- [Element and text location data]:
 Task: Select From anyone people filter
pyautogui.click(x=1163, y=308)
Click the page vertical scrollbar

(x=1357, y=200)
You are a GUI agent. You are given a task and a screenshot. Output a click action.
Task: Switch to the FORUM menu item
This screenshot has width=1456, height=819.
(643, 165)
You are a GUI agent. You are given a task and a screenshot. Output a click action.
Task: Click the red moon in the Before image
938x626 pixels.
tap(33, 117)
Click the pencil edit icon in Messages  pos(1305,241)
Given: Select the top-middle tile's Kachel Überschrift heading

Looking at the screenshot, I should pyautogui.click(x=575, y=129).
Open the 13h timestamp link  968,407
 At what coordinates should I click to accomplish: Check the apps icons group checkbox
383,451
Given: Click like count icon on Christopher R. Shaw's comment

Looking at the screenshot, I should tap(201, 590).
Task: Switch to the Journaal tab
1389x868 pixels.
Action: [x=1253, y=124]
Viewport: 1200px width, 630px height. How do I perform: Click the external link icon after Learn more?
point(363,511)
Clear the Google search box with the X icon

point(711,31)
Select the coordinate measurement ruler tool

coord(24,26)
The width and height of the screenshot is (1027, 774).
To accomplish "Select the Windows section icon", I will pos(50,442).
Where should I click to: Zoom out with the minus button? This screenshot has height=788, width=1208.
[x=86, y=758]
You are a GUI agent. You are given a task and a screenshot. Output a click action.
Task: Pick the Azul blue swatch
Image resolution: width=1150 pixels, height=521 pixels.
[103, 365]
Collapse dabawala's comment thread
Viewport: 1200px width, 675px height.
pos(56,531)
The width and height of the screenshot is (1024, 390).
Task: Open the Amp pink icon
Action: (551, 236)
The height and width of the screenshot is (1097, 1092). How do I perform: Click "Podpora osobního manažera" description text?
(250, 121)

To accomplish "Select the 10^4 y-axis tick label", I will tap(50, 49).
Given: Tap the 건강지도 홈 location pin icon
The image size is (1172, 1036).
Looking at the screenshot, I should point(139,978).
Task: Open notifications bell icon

- [Exercise description]: Arrange the entries above as a Markdown table with the columns "Row" and "Line," numbering each line in order and leaving out blank lines.

- [Complete response]:
| Row | Line |
|---|---|
| 1 |  Task: Select From anyone people filter |
| 2 | pyautogui.click(x=1163, y=308) |
| 3 | Click the page vertical scrollbar |
| 4 | (x=1357, y=200) |
| 5 | You are a GUI agent. You are given a task and a screenshot. Output a click action. |
| 6 | Task: Switch to the FORUM menu item |
| 7 | This screenshot has width=1456, height=819. |
| 8 | (643, 165) |
| 9 | You are a GUI agent. You are given a task and a screenshot. Output a click action. |
| 10 | Task: Click the red moon in the Before image |
| 11 | 938x626 pixels. |
| 12 | tap(33, 117) |
| 13 | Click the pencil edit icon in Messages  pos(1305,241) |
| 14 | Given: Select the top-middle tile's Kachel Überschrift heading |
| 15 | Looking at the screenshot, I should pyautogui.click(x=575, y=129). |
| 16 | Open the 13h timestamp link  968,407 |
| 17 |  At what coordinates should I click to accomplish: Check the apps icons group checkbox |
| 18 | 383,451 |
| 19 | Given: Click like count icon on Christopher R. Shaw's comment |
| 20 | Looking at the screenshot, I should tap(201, 590). |
| 21 | Task: Switch to the Journaal tab |
| 22 | 1389x868 pixels. |
| 23 | Action: [x=1253, y=124] |
| 24 | Viewport: 1200px width, 630px height. How do I perform: Click the external link icon after Learn more? |
| 25 | point(363,511) |
| 26 | Clear the Google search box with the X icon |
| 27 | point(711,31) |
| 28 | Select the coordinate measurement ruler tool |
| 29 | coord(24,26) |
| 30 | The width and height of the screenshot is (1027, 774). |
| 31 | To accomplish "Select the Windows section icon", I will pos(50,442). |
| 32 | Where should I click to: Zoom out with the minus button? This screenshot has height=788, width=1208. |
| 33 | [x=86, y=758] |
| 34 | You are a GUI agent. You are given a task and a screenshot. Output a click action. |
| 35 | Task: Pick the Azul blue swatch |
| 36 | Image resolution: width=1150 pixels, height=521 pixels. |
| 37 | [103, 365] |
| 38 | Collapse dabawala's comment thread |
| 39 | Viewport: 1200px width, 675px height. |
| 40 | pos(56,531) |
| 41 | The width and height of the screenshot is (1024, 390). |
| 42 | Task: Open the Amp pink icon |
| 43 | Action: (551, 236) |
| 44 | The height and width of the screenshot is (1097, 1092). How do I perform: Click "Podpora osobního manažera" description text? |
| 45 | (250, 121) |
| 46 | To accomplish "Select the 10^4 y-axis tick label", I will tap(50, 49). |
| 47 | Given: Tap the 건강지도 홈 location pin icon |
| 48 | The image size is (1172, 1036). |
| 49 | Looking at the screenshot, I should point(139,978). |
| 50 | Task: Open notifications bell icon |